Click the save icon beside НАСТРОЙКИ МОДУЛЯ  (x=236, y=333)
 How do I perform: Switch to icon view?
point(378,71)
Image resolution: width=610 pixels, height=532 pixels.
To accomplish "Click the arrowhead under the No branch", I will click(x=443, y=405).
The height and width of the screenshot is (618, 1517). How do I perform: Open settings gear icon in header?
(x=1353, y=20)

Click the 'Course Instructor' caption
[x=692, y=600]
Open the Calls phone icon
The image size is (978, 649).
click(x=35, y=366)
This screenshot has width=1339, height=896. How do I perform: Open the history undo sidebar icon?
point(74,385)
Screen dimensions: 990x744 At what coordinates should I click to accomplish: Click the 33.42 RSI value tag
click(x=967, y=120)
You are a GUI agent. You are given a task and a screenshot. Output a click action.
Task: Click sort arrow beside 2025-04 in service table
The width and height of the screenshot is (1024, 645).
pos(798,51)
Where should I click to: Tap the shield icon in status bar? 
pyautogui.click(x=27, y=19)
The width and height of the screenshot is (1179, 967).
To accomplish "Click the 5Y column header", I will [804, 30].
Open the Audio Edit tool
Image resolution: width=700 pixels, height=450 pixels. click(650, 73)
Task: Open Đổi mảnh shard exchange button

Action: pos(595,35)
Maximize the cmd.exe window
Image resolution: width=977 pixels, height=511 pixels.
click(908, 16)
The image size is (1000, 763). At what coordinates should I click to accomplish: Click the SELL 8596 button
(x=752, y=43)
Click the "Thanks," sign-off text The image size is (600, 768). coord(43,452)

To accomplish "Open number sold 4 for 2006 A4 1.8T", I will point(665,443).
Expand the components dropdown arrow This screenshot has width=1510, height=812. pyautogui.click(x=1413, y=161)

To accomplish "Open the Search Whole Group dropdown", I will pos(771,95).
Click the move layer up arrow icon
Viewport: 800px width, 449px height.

====

# Exercise aim
Report every line above that has the string "beside" in it.

# Solution for this problem
Click the save icon beside НАСТРОЙКИ МОДУЛЯ  (x=236, y=333)
Task: Click sort arrow beside 2025-04 in service table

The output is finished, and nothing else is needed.